Rate of AE adjusted by patient‐years of exposure, defined as (number of events)/(100 patient‐years). The data cut‐off is the 2‐year visit except early terminations (i.e. Day 743 or Day 757 for patients randomized to ravulizumab or eculizumab, respectively).
TEAEs are AEs with a start date and start time on or after the date and time of the first infusion of study drug; grade 1 = mild, grade 2 = moderate, grade 3 = severe, grade 4 = life‐threatening.

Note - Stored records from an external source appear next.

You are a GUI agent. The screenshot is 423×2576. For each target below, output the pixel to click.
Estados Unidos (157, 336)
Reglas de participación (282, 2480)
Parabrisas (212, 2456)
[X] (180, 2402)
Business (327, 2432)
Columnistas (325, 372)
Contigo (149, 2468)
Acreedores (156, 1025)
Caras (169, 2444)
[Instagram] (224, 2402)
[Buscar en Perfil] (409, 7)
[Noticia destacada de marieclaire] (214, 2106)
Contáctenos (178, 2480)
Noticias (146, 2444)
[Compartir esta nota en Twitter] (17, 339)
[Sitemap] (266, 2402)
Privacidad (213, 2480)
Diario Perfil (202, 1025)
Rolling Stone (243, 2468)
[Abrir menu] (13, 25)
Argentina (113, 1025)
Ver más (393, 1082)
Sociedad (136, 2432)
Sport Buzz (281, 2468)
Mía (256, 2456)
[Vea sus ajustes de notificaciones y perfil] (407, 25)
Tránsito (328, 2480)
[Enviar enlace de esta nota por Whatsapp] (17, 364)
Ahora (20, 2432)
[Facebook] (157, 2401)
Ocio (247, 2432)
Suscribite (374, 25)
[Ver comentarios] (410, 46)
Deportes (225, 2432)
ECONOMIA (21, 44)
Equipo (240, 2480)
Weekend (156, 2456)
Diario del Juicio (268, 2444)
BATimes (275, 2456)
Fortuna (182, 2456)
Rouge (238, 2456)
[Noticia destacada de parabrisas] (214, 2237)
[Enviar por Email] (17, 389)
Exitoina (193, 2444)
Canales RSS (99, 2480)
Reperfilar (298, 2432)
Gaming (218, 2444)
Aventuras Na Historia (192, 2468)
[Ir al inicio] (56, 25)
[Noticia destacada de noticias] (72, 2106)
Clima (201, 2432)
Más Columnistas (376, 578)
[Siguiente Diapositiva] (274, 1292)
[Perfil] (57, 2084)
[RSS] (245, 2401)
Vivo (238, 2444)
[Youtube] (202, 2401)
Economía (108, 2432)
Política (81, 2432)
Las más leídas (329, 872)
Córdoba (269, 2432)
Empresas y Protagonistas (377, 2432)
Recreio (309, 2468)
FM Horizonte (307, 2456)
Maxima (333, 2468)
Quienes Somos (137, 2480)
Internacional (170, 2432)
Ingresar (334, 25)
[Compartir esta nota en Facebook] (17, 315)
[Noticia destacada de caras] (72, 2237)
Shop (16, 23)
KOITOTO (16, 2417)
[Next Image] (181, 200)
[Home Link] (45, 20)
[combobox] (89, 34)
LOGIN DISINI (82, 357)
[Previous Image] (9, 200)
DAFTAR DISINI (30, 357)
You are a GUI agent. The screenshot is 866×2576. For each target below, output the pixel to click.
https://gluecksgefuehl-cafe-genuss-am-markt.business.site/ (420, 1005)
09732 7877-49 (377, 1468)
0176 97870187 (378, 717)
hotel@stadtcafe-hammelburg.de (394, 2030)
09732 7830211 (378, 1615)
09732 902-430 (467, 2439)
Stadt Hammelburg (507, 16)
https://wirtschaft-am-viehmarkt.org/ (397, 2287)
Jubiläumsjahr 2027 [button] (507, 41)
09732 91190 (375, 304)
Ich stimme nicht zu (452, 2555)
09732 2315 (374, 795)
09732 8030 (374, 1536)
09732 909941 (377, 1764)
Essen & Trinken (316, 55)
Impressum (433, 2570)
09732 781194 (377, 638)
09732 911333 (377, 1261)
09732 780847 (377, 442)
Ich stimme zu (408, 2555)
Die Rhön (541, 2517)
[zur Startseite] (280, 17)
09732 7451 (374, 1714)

Eight MAVEs were recorded; 1 patient had two events of pulmonary embolism, 1 patient had two events of cerebral infarction; the other MAVEs included thrombophlebitis, deep vein thrombosis, jugular vein thrombosis, and peripheral artery thrombosis. Six events were considered to be unrelated to treatment and two events were unlikely related to treatment. None of these events led to change in dose.
Three discontinuations were recorded: acute myeloid leukemia, myelodysplastic syndrome, and lung adenocarcinoma.
Four deaths unrelated to study drug were reported: pulmonary sepsis, acute myeloid leukemia, lung adenocarcinoma, and lung neoplasm malignant.
The two deaths leading to study drug discontinuation were acute myeloid leukemia and lung adenocarcinoma.